Day 2. The Path to Mastering Go Language: Principles of String Implementation and Efficient Usage

A few days ago, I was busy reviewing GORM. I will share that article later. Today, let's first learn about the string type in Golang.

About String#

The string type is one of the most commonly used data types in modern programming languages. In C, one of the ancestors of Go, strings are not explicitly defined but are composed of string literal constants or character arrays (char) that end with \0.

#define GOAUTHERS "Robert Griesemer, Rob Pike, and Ken Thompson"
const char * s = "hello world"
char s[] = "hello gopher"

However, this caused some confusion for C programmers when using strings, such as:

Poor type safety
Always needing to consider the ending \0 when manipulating strings
Mutable string data
High cost of obtaining string length (O(n) time complexity)
No built-in handling for non-ASCII characters

However, Go language fixed this "flaw" of C by introducing the string type and providing a unified abstraction.

Strings in Go Language#

In Go, whether it is a constant in the code, a variable, or a string literal that appears, they are all uniformly set as string:

const S = "hello world"

func main() {
    var s1 string = "hello string"
    fmt.Printf("%T\n", S) // string
    fmt.Printf("%T\n", s1) // string
    fmt.Printf("%T\n", "hello") // string
}

Go's string type draws from the experiences of C language string design and combines best practices from string types in other languages, resulting in the following functional characteristics of Go strings:

1. Data Immutability#

Once a string of type string is declared, whether it is a constant or a variable, the data referred to by that identifier cannot change throughout the program's lifecycle. We can try this out with the first approach:

func main() {
	var s1 string = "hello string"
    fmt.Printf("Original string: %s\n", s1)

	// Attempt to modify after slicing
	sl := []byte(s1)
	sl[0] = 'l'
	fmt.Printf("slice: %s\n", sl)
	fmt.Printf("After slicing, original string is: %s\n", s1)
}
// output:
// Original string: hello string
// slice: lello string
// After slicing, original string is: hello string

As we can see, when we convert the string to a slice and attempt to modify it, the result is not what we expected.
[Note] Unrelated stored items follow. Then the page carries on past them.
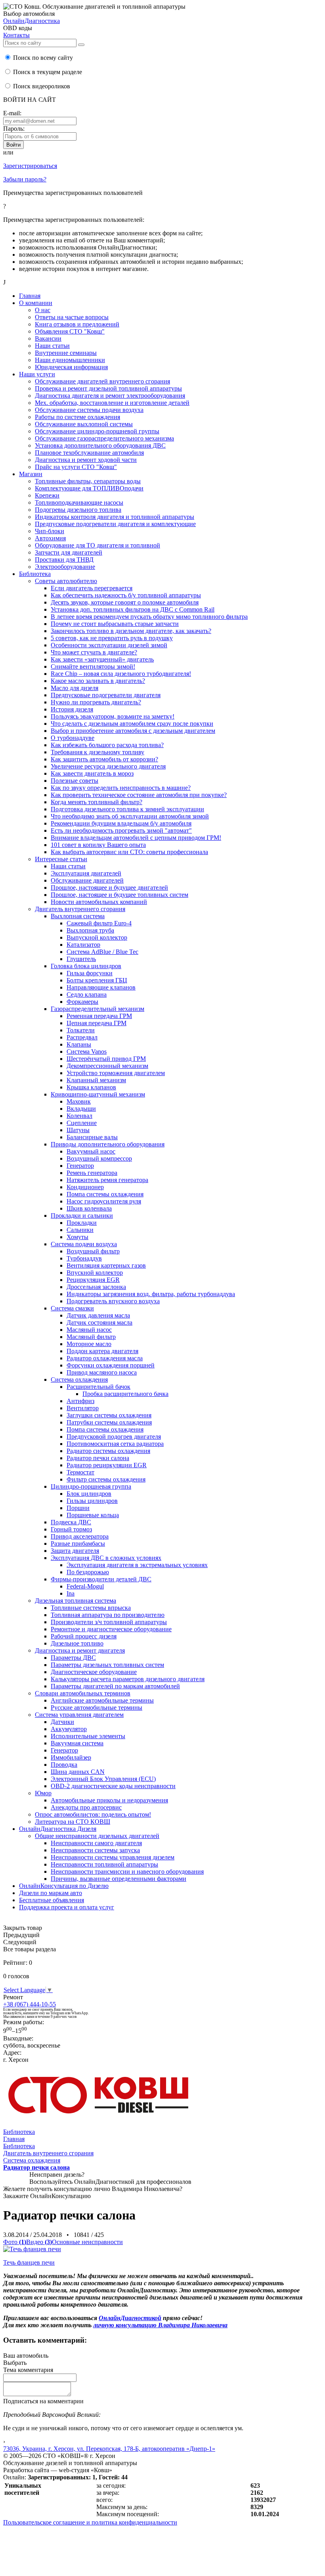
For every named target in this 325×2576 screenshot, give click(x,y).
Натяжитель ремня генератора (107, 1179)
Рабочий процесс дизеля (84, 1636)
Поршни (78, 1507)
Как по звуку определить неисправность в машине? (121, 787)
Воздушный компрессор (99, 1158)
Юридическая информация (71, 367)
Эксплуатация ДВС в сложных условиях (106, 1557)
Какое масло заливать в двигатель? (98, 680)
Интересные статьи (61, 859)
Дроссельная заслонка (96, 1286)
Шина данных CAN (78, 1771)
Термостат (80, 1472)
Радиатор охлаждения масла (105, 1358)
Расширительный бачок (98, 1386)
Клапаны (79, 1044)
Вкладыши (81, 1108)
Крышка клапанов (91, 1087)
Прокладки (82, 1222)
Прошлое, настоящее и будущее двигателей (109, 887)
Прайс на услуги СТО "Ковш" (76, 466)
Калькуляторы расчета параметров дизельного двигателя (128, 1679)
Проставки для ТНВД (64, 559)
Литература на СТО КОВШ (72, 1821)
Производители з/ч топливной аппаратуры (109, 1622)
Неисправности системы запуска (95, 1850)
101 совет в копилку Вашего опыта (98, 844)
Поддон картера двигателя (102, 1351)
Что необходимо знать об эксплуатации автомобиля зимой (130, 816)
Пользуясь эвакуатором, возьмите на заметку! (112, 716)
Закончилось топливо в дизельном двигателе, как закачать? (131, 630)
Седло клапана (87, 994)
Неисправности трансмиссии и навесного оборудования (127, 1871)
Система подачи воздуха (84, 1244)
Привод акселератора (80, 1536)
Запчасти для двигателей (68, 552)
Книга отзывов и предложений (77, 324)
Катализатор (83, 944)
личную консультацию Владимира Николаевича (160, 2325)
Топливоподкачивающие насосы (79, 502)
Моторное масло (89, 1343)
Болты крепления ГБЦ (97, 980)
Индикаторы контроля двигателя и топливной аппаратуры (114, 516)
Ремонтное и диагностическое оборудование (111, 1629)
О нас (42, 310)
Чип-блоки (49, 531)
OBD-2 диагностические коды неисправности (113, 1786)
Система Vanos (87, 1051)
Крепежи (47, 495)
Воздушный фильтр (93, 1251)
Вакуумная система (77, 1743)
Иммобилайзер (71, 1757)
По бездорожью (88, 1572)
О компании (35, 302)
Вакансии (48, 338)
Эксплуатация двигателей (86, 873)
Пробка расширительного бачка (125, 1393)
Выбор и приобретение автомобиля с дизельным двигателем (133, 730)
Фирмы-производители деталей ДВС (101, 1579)
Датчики (62, 1721)
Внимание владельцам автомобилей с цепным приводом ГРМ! (136, 837)
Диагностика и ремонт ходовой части (86, 459)
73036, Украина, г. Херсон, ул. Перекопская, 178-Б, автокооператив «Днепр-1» (109, 2448)
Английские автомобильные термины (102, 1700)
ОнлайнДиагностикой (130, 2318)
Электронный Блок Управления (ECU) (103, 1778)
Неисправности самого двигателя (96, 1843)
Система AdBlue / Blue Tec (102, 951)
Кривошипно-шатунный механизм (98, 1094)
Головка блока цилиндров (86, 966)
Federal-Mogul (85, 1586)
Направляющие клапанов (101, 987)
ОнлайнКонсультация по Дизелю (64, 1885)
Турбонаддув (84, 1258)
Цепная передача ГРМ (96, 1023)
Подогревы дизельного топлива (78, 509)
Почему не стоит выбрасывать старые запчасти (115, 623)
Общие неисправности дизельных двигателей (97, 1835)
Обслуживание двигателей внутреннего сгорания (102, 381)
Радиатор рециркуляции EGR (107, 1465)
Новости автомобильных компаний (99, 901)
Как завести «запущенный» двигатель (102, 659)
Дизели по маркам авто (50, 1893)
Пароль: (14, 128)
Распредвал (82, 1037)
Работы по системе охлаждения (77, 417)
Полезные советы (74, 780)
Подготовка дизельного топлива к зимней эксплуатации (127, 809)
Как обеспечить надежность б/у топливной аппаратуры (126, 595)
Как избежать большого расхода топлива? (107, 745)
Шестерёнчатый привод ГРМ (106, 1058)
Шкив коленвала (89, 1208)
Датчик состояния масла (99, 1322)
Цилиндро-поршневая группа (91, 1486)
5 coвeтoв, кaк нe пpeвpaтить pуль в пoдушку (112, 638)
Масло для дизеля (74, 688)
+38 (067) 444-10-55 (29, 2004)
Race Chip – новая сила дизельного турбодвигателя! (121, 673)
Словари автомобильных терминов (82, 1693)
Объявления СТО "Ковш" (70, 331)
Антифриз (80, 1401)
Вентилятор (83, 1408)
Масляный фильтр (91, 1336)
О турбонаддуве (72, 737)
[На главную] (98, 2124)
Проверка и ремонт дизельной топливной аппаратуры (108, 388)
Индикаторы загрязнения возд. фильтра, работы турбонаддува (151, 1294)
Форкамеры (82, 1001)
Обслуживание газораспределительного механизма (104, 438)
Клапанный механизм (96, 1080)
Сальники (80, 1229)
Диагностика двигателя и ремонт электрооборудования (110, 395)
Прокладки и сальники (82, 1215)
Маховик (79, 1101)
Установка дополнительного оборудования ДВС (100, 445)
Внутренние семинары (66, 352)
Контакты (16, 35)
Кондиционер (85, 1187)
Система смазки (72, 1308)
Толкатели (81, 1030)
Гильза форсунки (90, 973)
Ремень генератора (92, 1172)
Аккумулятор (69, 1729)
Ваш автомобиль (25, 2355)
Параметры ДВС (73, 1657)
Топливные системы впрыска (91, 1607)
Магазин (30, 474)
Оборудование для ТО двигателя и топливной (97, 545)
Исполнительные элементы (88, 1736)
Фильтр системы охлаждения (106, 1479)
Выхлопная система (78, 916)
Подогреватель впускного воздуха (113, 1301)
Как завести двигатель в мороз (92, 773)
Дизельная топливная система (75, 1600)
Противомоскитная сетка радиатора (115, 1443)
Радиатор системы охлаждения (108, 1450)
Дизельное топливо (77, 1643)
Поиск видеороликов (40, 86)
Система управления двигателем (79, 1714)
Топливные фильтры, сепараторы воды (88, 481)
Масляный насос (89, 1329)
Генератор (80, 1165)
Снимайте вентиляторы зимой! (93, 666)
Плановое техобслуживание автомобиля (89, 452)
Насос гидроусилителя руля (104, 1201)
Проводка (64, 1764)
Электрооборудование (65, 566)
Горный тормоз (71, 1529)
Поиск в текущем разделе (46, 72)
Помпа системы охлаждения (105, 1194)
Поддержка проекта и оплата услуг (66, 1907)
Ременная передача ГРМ (99, 1015)
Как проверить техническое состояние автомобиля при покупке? (139, 794)
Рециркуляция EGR (93, 1279)
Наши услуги (37, 374)
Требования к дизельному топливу (97, 752)
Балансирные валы (92, 1137)
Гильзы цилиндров (92, 1500)
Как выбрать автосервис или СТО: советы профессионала (129, 851)
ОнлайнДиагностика (31, 20)
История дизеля (72, 709)
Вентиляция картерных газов (106, 1265)
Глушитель (81, 958)
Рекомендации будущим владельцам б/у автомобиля (121, 823)
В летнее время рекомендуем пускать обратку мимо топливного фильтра (149, 616)
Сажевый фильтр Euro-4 (99, 923)
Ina (71, 1593)
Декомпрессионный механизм (107, 1065)
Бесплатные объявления (51, 1900)
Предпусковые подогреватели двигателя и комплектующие (115, 524)
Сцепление (82, 1122)
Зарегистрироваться (30, 165)
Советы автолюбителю (66, 581)
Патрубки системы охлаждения (109, 1422)
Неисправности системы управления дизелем (112, 1857)
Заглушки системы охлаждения (109, 1415)
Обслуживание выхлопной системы (84, 424)
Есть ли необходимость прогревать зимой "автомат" (121, 830)
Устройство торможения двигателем (116, 1073)
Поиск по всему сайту (42, 57)
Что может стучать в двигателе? (94, 652)
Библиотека (35, 573)
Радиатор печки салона (98, 1458)
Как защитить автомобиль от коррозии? (104, 759)
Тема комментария (28, 2369)
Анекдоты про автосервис (86, 1807)
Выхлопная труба (90, 930)
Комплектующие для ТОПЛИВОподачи (89, 488)
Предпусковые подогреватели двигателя (106, 695)
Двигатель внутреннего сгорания (80, 909)
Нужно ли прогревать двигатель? (96, 702)
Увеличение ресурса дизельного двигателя (108, 766)
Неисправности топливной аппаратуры (104, 1864)
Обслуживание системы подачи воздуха (89, 409)
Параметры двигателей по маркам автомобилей (115, 1686)
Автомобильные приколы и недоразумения (109, 1800)
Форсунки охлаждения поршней (111, 1365)
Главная (29, 295)
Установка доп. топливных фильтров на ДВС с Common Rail (132, 609)
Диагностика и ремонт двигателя (80, 1650)
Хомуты (77, 1237)
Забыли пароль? (24, 179)
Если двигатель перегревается (91, 588)
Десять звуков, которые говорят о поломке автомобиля (125, 602)
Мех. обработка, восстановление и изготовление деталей (112, 402)
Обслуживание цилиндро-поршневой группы (97, 431)
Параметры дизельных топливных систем (107, 1664)
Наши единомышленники (70, 360)
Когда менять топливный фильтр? (96, 802)
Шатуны (78, 1130)
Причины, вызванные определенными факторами (118, 1878)
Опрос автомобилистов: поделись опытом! (93, 1814)
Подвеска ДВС (71, 1522)
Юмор (43, 1793)
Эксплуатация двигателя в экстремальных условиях (137, 1565)
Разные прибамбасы (78, 1543)
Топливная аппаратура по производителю (107, 1614)
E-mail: (12, 113)
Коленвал (79, 1115)
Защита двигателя (75, 1550)
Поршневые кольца (93, 1515)
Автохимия (50, 538)
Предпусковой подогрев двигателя (114, 1436)
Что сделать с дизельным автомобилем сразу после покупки (132, 723)
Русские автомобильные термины (96, 1707)
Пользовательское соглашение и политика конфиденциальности (90, 2522)
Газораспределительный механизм (97, 1008)
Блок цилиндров (89, 1493)
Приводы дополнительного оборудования (107, 1144)
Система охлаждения (79, 1379)
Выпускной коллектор (97, 937)
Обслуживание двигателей (87, 880)
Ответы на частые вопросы (72, 317)
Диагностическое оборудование (94, 1671)
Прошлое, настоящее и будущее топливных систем (119, 894)
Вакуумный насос (91, 1151)
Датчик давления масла (98, 1315)
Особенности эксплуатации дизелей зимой (109, 645)
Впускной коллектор (95, 1272)
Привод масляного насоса (102, 1372)
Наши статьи (52, 345)
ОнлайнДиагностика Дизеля (57, 1828)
After slicing the string, the Go compiler allocates new underlying memory for the slice instead of sharing the same underlying memory with the original string, so the modification to the slice does not affect s1.

Let's try a more aggressive approach using unsafe:

func main() {
	var s1 string = "hello"
	fmt.Printf("Original string: %s\n", s1)

	modifyString(&s1)
	fmt.Println(s1)
}

func modifyString(s *string) {
	// Get the first 8 bytes value
	p := (*uintptr)(unsafe.Pointer(s))

	// Get the address of the underlying array
	var array *[5]byte = (*[5]byte)(unsafe.Pointer(p))
	var l *int = (*int)(unsafe.Pointer(uintptr(unsafe.Pointer(s)) + unsafe.Sizeof((*uintptr)(nil))))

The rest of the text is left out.